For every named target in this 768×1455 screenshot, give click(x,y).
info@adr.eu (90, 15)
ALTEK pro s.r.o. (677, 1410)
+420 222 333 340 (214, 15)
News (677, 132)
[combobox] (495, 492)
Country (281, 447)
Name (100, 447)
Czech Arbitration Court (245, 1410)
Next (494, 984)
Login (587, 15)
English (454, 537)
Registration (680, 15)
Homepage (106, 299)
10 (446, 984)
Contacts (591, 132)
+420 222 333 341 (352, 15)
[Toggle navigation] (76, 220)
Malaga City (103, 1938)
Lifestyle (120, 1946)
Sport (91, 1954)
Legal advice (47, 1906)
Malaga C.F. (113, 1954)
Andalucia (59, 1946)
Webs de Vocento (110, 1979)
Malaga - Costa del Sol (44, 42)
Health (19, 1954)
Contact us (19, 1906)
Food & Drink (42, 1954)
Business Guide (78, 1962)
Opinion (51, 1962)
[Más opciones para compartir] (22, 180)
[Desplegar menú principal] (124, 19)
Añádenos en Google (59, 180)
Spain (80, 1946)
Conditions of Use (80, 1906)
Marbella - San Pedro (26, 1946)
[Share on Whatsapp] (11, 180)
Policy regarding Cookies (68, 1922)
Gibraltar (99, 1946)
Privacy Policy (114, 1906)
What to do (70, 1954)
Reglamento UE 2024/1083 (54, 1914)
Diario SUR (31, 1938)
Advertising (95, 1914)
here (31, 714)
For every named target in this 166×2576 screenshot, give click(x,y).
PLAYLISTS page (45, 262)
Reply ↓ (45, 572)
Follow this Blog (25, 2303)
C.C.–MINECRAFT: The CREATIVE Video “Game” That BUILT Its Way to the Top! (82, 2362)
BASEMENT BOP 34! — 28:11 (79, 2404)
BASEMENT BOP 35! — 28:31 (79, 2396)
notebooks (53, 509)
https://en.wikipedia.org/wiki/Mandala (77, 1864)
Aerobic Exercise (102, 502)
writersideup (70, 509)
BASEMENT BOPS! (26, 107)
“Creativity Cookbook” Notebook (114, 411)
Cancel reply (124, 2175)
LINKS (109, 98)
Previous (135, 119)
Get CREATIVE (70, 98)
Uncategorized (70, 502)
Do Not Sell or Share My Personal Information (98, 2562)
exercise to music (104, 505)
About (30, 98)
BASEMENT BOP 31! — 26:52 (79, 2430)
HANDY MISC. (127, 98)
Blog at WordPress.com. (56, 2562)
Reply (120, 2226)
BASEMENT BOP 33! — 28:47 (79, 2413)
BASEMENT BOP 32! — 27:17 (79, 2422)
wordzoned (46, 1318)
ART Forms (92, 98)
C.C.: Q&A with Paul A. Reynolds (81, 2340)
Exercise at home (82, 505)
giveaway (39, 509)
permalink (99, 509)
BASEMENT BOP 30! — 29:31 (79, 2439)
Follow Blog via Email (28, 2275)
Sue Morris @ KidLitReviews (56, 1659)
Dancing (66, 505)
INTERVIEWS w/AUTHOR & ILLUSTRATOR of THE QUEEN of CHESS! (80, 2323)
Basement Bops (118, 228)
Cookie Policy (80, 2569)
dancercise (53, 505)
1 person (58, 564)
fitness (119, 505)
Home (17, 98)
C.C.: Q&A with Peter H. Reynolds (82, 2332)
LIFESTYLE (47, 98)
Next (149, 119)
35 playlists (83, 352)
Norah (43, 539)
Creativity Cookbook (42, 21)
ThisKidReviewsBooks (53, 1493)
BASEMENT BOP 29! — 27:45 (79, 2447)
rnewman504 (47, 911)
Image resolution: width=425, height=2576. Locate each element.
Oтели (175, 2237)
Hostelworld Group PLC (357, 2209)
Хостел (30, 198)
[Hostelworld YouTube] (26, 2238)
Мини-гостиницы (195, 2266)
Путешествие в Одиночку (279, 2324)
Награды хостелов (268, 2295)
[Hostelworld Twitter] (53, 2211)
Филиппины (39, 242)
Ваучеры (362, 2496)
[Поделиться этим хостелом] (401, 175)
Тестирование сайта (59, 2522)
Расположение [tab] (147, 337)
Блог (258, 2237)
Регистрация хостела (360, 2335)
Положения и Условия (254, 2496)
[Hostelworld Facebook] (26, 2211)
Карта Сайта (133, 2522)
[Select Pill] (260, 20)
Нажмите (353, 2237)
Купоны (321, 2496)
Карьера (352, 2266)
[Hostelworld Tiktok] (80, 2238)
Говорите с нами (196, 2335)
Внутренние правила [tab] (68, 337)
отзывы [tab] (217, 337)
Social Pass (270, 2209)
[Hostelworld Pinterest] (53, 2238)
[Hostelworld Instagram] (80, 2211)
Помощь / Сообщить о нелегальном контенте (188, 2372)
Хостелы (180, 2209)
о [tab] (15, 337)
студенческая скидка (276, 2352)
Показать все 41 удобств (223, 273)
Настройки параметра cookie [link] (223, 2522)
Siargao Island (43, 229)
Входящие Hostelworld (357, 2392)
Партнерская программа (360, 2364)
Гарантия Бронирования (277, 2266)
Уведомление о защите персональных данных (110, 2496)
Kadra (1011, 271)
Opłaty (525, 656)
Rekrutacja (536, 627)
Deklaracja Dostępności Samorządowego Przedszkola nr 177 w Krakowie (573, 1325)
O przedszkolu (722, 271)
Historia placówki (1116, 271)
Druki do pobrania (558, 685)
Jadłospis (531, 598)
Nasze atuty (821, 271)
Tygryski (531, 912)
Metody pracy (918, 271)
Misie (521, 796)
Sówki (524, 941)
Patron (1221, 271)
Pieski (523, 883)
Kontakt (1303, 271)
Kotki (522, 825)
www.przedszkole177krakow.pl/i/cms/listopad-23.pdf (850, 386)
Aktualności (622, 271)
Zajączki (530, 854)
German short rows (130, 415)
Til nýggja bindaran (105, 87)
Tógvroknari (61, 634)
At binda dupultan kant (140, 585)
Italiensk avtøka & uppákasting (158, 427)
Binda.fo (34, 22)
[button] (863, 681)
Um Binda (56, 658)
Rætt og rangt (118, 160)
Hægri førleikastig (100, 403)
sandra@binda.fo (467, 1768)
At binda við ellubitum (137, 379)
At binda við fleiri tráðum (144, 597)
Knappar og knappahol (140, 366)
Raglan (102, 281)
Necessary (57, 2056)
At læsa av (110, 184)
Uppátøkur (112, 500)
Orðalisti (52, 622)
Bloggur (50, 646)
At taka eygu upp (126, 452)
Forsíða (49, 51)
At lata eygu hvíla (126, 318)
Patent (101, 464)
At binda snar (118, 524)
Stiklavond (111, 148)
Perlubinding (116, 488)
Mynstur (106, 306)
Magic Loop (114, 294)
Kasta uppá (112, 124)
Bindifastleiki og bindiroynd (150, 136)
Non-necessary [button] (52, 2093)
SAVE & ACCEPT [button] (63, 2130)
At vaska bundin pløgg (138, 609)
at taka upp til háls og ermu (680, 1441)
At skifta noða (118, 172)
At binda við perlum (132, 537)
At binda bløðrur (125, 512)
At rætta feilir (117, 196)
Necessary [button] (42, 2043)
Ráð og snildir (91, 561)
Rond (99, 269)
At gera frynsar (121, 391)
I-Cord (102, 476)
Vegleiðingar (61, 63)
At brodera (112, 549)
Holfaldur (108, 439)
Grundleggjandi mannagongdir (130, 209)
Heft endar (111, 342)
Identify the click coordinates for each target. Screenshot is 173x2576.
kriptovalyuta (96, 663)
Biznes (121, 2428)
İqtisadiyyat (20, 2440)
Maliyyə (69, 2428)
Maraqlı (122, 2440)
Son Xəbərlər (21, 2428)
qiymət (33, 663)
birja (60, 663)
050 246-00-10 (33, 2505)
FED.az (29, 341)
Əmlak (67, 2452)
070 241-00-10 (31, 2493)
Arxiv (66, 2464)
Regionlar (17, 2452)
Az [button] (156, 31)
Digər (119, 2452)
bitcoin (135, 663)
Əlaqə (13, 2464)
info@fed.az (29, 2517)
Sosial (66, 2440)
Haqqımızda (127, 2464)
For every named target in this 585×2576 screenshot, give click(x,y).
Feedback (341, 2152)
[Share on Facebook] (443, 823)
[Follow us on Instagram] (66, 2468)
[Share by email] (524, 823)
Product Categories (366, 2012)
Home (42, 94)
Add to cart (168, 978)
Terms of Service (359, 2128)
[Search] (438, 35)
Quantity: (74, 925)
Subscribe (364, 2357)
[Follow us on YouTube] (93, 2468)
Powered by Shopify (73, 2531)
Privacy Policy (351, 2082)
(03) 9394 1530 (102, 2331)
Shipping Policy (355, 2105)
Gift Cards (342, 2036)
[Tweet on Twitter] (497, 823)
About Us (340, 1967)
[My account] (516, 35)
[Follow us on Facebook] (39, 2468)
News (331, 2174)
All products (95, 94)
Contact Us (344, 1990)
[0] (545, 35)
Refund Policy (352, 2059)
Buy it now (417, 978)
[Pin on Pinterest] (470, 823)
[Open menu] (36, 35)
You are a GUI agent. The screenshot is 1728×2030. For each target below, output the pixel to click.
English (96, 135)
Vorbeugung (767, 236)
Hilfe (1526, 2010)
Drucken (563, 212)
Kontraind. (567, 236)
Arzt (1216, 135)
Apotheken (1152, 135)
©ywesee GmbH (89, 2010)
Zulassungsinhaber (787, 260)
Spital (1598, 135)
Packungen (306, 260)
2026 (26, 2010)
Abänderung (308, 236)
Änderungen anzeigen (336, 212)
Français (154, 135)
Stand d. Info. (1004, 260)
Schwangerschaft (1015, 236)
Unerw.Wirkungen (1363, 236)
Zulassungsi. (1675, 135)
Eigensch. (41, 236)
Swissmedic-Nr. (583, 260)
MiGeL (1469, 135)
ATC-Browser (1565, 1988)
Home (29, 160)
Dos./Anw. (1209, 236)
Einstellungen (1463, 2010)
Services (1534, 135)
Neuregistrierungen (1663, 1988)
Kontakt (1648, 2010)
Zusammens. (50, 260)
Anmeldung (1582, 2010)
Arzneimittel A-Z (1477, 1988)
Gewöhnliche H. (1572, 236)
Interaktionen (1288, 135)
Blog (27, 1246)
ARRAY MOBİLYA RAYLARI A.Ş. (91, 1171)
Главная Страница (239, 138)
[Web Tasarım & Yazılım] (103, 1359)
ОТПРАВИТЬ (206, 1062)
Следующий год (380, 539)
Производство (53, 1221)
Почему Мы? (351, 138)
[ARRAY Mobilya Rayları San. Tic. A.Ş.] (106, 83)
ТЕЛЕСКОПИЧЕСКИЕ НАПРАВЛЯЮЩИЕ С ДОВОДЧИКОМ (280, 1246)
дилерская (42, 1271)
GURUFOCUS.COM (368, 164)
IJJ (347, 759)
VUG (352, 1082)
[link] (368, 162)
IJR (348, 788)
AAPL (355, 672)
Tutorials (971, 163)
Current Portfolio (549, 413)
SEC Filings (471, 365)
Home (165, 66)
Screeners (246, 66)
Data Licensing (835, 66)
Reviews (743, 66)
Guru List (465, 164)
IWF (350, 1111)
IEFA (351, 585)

# # #

### Problem to work on:
Write down exactly the span of lines above from the one containing "Contacts (591, 132)" to the one containing "notebooks (53, 509)", both ends included.

### Exercise response:
Contacts (591, 132)
+420 222 333 341 (352, 15)
[Toggle navigation] (76, 220)
Malaga City (103, 1938)
Lifestyle (120, 1946)
Sport (91, 1954)
Legal advice (47, 1906)
Malaga C.F. (113, 1954)
Andalucia (59, 1946)
Webs de Vocento (110, 1979)
Malaga - Costa del Sol (44, 42)
Health (19, 1954)
Contact us (19, 1906)
Food & Drink (42, 1954)
Business Guide (78, 1962)
Opinion (51, 1962)
[Más opciones para compartir] (22, 180)
[Desplegar menú principal] (124, 19)
Añádenos en Google (59, 180)
Spain (80, 1946)
Conditions of Use (80, 1906)
Marbella - San Pedro (26, 1946)
[Share on Whatsapp] (11, 180)
Policy regarding Cookies (68, 1922)
Gibraltar (99, 1946)
Privacy Policy (114, 1906)
What to do (70, 1954)
Reglamento UE 2024/1083 (54, 1914)
Diario SUR (31, 1938)
Advertising (95, 1914)
here (31, 714)
For every named target in this 166×2576 screenshot, give click(x,y).
PLAYLISTS page (45, 262)
Reply ↓ (45, 572)
Follow this Blog (25, 2303)
C.C.–MINECRAFT: The CREATIVE Video “Game” That BUILT Its Way to the Top! (82, 2362)
BASEMENT BOP 34! — 28:11 (79, 2404)
BASEMENT BOP 35! — 28:31 (79, 2396)
notebooks (53, 509)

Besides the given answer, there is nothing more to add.